══ LISTED RECORDS

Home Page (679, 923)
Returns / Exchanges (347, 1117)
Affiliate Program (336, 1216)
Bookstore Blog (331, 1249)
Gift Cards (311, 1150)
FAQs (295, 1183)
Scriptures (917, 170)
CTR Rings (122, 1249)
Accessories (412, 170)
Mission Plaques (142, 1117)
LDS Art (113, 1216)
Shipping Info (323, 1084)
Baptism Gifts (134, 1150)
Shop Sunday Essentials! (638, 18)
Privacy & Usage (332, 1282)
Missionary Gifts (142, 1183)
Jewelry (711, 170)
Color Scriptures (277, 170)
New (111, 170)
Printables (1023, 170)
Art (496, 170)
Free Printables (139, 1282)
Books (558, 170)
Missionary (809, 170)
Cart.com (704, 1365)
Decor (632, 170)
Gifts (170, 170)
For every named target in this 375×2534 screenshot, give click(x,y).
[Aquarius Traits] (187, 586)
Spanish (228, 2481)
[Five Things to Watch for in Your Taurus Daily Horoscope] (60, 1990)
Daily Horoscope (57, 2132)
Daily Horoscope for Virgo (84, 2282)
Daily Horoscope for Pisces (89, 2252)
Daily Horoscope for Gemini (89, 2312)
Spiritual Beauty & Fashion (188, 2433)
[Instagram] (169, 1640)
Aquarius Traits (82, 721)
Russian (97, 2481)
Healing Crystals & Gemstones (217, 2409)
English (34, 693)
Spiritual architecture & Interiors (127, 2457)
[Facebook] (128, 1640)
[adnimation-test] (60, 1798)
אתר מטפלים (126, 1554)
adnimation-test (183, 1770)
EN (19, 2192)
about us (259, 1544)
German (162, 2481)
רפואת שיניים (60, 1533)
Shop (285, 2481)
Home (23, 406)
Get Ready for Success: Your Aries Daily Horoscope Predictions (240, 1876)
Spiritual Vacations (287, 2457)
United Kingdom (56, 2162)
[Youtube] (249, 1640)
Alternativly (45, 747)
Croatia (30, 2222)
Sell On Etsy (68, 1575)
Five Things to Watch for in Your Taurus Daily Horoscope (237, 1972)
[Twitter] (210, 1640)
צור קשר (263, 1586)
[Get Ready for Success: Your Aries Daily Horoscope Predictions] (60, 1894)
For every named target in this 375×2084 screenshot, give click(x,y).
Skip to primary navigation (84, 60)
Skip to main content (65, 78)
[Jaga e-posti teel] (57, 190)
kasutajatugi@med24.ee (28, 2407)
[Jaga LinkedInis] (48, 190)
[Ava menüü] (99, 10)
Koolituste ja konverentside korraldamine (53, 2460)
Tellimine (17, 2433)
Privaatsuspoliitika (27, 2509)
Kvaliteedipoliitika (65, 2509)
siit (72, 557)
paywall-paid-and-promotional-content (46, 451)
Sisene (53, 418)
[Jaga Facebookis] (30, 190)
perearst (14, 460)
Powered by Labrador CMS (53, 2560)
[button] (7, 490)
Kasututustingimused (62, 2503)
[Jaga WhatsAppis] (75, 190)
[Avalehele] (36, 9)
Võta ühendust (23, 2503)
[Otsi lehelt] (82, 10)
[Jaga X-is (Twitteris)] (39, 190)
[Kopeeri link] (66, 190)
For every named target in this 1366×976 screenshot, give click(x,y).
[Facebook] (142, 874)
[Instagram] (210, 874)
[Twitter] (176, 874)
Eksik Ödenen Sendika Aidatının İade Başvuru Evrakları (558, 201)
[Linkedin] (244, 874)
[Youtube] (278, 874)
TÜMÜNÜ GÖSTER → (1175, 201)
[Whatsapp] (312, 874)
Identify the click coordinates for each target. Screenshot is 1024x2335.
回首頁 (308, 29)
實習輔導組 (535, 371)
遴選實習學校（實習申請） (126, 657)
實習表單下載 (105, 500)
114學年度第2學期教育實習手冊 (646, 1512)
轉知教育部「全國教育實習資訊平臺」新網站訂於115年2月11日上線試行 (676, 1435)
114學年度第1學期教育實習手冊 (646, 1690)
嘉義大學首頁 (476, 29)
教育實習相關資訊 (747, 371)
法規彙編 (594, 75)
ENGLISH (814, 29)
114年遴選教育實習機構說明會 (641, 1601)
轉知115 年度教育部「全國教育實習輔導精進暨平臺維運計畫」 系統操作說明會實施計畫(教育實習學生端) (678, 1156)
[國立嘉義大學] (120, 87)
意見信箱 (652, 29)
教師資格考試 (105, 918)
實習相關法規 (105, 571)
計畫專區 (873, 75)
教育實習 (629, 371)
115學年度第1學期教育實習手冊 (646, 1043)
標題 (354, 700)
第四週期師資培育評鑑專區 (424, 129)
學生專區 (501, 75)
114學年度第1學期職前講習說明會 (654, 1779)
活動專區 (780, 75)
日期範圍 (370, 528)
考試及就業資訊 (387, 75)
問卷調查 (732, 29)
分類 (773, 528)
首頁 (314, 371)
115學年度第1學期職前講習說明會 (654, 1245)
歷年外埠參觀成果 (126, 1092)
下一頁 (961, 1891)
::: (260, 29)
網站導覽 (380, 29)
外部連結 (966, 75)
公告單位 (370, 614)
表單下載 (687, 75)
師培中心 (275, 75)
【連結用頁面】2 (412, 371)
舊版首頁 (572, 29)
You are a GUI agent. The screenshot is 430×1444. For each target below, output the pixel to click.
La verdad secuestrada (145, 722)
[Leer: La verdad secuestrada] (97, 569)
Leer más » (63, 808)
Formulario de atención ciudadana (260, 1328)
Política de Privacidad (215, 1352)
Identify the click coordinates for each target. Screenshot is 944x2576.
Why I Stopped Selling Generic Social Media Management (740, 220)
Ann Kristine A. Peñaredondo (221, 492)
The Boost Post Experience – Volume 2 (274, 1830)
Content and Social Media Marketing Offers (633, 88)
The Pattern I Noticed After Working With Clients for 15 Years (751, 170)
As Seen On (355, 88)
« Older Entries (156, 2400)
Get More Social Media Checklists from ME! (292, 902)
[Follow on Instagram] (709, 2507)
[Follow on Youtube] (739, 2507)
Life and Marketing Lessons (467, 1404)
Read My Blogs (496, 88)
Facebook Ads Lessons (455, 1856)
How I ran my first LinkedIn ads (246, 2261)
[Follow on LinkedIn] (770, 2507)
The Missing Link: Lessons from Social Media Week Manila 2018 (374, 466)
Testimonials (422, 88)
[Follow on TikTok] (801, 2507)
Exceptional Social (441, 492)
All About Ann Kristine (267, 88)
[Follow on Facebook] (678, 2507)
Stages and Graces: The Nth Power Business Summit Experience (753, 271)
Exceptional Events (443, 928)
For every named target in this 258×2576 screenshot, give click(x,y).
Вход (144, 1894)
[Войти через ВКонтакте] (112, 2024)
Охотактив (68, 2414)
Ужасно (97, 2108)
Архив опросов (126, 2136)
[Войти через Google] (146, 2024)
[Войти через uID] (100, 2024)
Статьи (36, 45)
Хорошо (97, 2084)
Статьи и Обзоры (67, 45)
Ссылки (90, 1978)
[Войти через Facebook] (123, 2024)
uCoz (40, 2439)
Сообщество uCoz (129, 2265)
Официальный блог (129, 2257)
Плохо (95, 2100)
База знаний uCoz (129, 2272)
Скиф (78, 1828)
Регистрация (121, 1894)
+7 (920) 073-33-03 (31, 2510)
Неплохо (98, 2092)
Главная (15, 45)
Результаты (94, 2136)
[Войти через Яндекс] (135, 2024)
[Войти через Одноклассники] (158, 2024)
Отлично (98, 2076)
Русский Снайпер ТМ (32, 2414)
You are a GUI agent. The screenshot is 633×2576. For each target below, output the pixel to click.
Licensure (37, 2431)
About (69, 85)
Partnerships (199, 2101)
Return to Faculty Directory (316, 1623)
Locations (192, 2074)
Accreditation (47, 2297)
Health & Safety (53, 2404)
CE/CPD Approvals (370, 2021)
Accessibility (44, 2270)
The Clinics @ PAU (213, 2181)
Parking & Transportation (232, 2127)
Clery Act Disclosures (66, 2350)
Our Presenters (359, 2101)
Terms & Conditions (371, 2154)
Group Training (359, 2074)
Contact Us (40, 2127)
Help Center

════

## PROBLEM STATEMENT
From the listing above, the lines starting with the one that has "ENGLISH (814, 29)" and running through the one that has "第四週期師資培育評鑑專區 (424, 129)" should be copied exactly, ends included.

## ANSWER TO THE EXERCISE
ENGLISH (814, 29)
114年遴選教育實習機構說明會 (641, 1601)
轉知115 年度教育部「全國教育實習輔導精進暨平臺維運計畫」 系統操作說明會實施計畫(教育實習學生端) (678, 1156)
[國立嘉義大學] (120, 87)
意見信箱 (652, 29)
教師資格考試 (105, 918)
實習相關法規 (105, 571)
計畫專區 (873, 75)
教育實習 (629, 371)
115學年度第1學期教育實習手冊 (646, 1043)
標題 (354, 700)
第四週期師資培育評鑑專區 (424, 129)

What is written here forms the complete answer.